Sur le vif - Mardi 24.12.19 - 10.39h
Le secret de la Cathédrale européenne érigée par de Gaulle et Adenauer, au début des années 60, c'est à la fois la beauté d'une réconciliation, et l'équilibre des puissances entre la France et l'Allemagne.
De Gaulle est un germanophile, depuis toujours. Il combat l'Allemagne à deux reprises, mais il admire en profondeur cette civilisation. Lisez les Lettres, Notes et Carnets : même en captivité en Silésie, entre 1916 et 1918, le champ de références est là, qui l'inspire.
De même, le Rhénan Adenauer, ancien Maire de Cologne, totalement insensible à l'Ostpolitik (c'est la grande limite du personnage), aime et respecte la France. Les deux hommes, sur les décombres de trois guerres (1870, 1914, 1940), sont faits pour s'entendre. Au crépuscule de leurs vies, ils veulent léguer ensemble quelque chose de beau et de fort. Ce sera le Traité de l'Elysée, en 1963, la pierre angulaire de la construction européenne.
Aujourd'hui, jamais la France, peut-être depuis la Libération, ne s'est portée aussi mal, en matière économique et sociale. Elle n'a plus un sou. Elle n'a plus les moyens de ses politiques publiques. La CGT la paralyse et la prend en otage. Des centrales syndicales, aux pouvoirs et aux méthodes inchangés depuis 1944, font la loi. Le Code du Travail est d'une complexité inextricable. La République, en certains quartiers, n'est plus souveraine.
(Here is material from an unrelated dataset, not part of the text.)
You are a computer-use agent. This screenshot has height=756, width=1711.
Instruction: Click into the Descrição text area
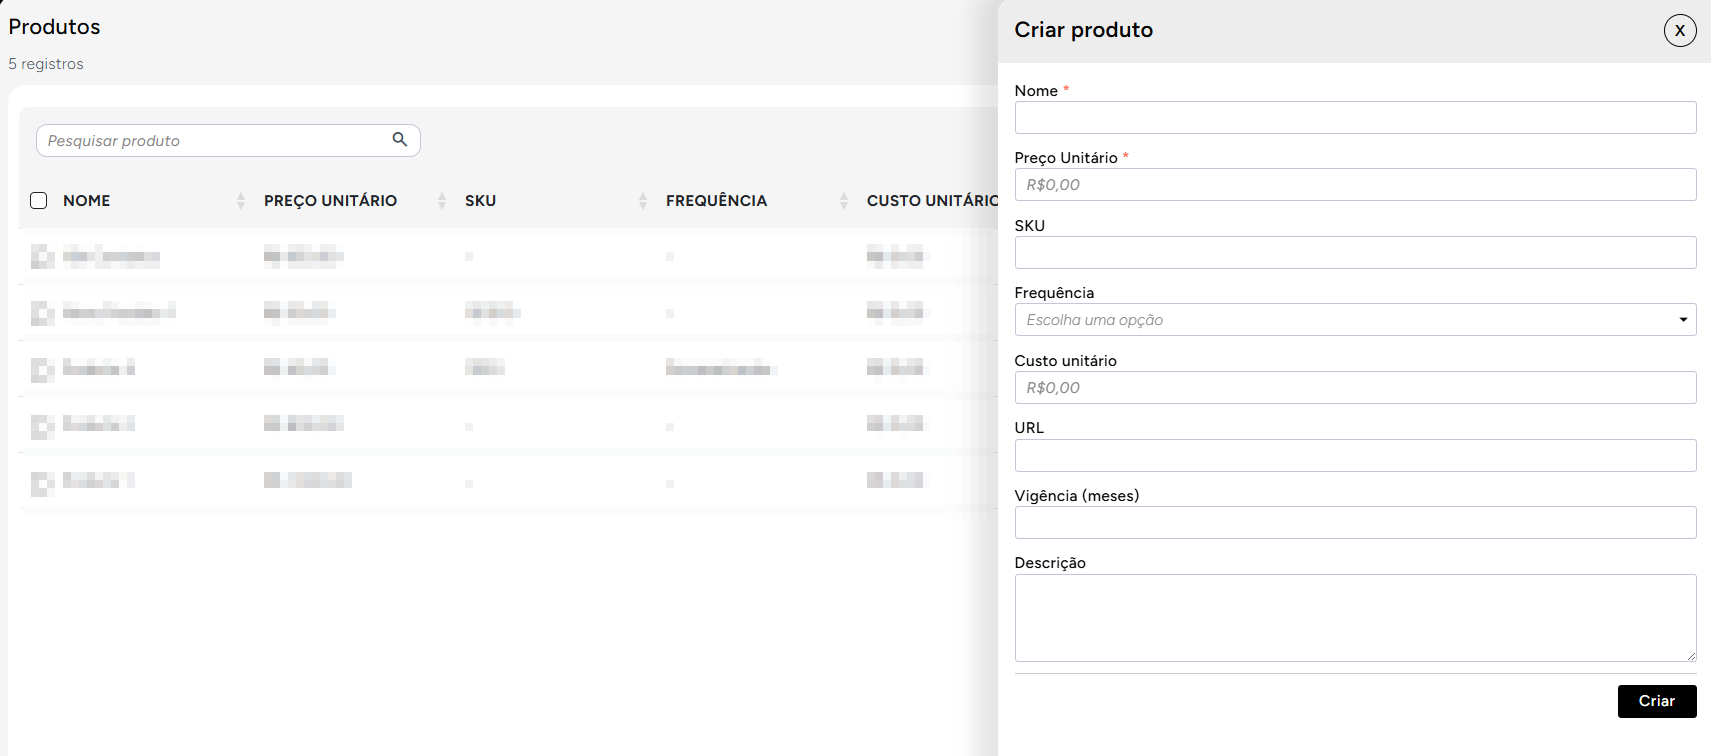pos(1355,618)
Face à ce désastre, une Allemagne "réunifiée" depuis 1990. Des gens au travail. Entre syndicats et patronat, une collaboration intelligente et constructive, qui date de Bismarck, et a fonctionné depuis sans interruption - je dis bien "sans interruption". Un rapport positif au monde du travail, enthousiaste souvent. De grandes difficultés, certes, en Saxe, en Prusse, en Thuringe, liées à la politique migratoire insensée de Mme Merkel en 2015, mais cela se résorbera.
L'équilibre des années de Gaulle - Adenauer n'est plus. La France est aujourd'hui un pays profondément affaibli. L'Allemagne, elle, va son chemin. Elle poursuit un itinéraire de renaissance entamé entre 1740 et 1786 par l'immense Frédéric II de Prusse, principalement depuis la Guerre de Sept Ans (1756-1763).
Ce chemin, depuis deux siècles et demi, est ininterrompu. Rien, ni l'occupation de la Prusse par Napoléon (1806-1813), ni le Traité de Versailles (1919), ni même la destruction du pays en 1945, n'a pu l'arrêter. Même le 8 mai 1945 n'est, dans l'Histoire allemande, qu'une défaite d'étape.
Le problème no 1 du continent européen aujourd'hui, ça n'est pas l'Angleterre, pays périphérique au continent. Non, c'est la rupture brutale, violente, sans retour ni recours, de l'équilibre entre la France et l'Allemagne. Comme si la voûte, dans la Cathédrale, commençait à faillir.
Que l'Europe demeure ou s'effondre, ne dépend pas de la machine à pondre des directives à Bruxelles. Mais de l'équilibre des forces entre la France et l'Allemagne. La rupture de cet équilibre, c'est la fin du modèle de l'après-guerre. La puissance tellurique des nations survivra aux constructions abstraites et intellectuelles des cosmopolites. Ces derniers, face à l'Histoire, auront des comptes à rendre. L'ardoise sera salée.